WHAT THIS TASK INVOLVES ->
Copy these lines word for word, covering every entry.

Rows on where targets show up
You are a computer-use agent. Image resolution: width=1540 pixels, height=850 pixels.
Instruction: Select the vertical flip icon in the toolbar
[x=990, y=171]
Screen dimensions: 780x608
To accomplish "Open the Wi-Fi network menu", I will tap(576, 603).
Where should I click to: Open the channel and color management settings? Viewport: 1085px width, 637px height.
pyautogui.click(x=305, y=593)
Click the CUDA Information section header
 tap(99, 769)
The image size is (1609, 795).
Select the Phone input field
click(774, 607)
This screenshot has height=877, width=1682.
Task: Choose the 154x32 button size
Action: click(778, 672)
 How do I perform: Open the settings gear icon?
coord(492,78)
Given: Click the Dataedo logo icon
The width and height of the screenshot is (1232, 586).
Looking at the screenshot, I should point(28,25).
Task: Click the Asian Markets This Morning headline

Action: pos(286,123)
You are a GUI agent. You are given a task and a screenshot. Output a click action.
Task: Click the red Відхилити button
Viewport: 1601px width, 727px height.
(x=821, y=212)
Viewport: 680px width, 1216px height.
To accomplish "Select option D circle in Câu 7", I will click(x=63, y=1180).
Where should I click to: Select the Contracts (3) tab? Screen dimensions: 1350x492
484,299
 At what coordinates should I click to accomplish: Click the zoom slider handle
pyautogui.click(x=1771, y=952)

RESULT OF THIS EXERCISE ->
You are a computer-use agent. Image resolution: width=1540 pixels, height=850 pixels.
Instruction: Select the vertical flip icon in the toolbar
[x=990, y=171]
Screen dimensions: 780x608
To accomplish "Open the Wi-Fi network menu", I will tap(576, 603).
Where should I click to: Open the channel and color management settings? Viewport: 1085px width, 637px height.
pyautogui.click(x=305, y=593)
Click the CUDA Information section header
 tap(99, 769)
The image size is (1609, 795).
Select the Phone input field
click(774, 607)
This screenshot has height=877, width=1682.
Task: Choose the 154x32 button size
Action: click(778, 672)
 How do I perform: Open the settings gear icon?
coord(492,78)
Given: Click the Dataedo logo icon
The width and height of the screenshot is (1232, 586).
Looking at the screenshot, I should point(28,25).
Task: Click the Asian Markets This Morning headline

Action: pos(286,123)
You are a GUI agent. You are given a task and a screenshot. Output a click action.
Task: Click the red Відхилити button
Viewport: 1601px width, 727px height.
(x=821, y=212)
Viewport: 680px width, 1216px height.
To accomplish "Select option D circle in Câu 7", I will click(x=63, y=1180).
Where should I click to: Select the Contracts (3) tab? Screen dimensions: 1350x492
484,299
 At what coordinates should I click to accomplish: Click the zoom slider handle
pyautogui.click(x=1771, y=952)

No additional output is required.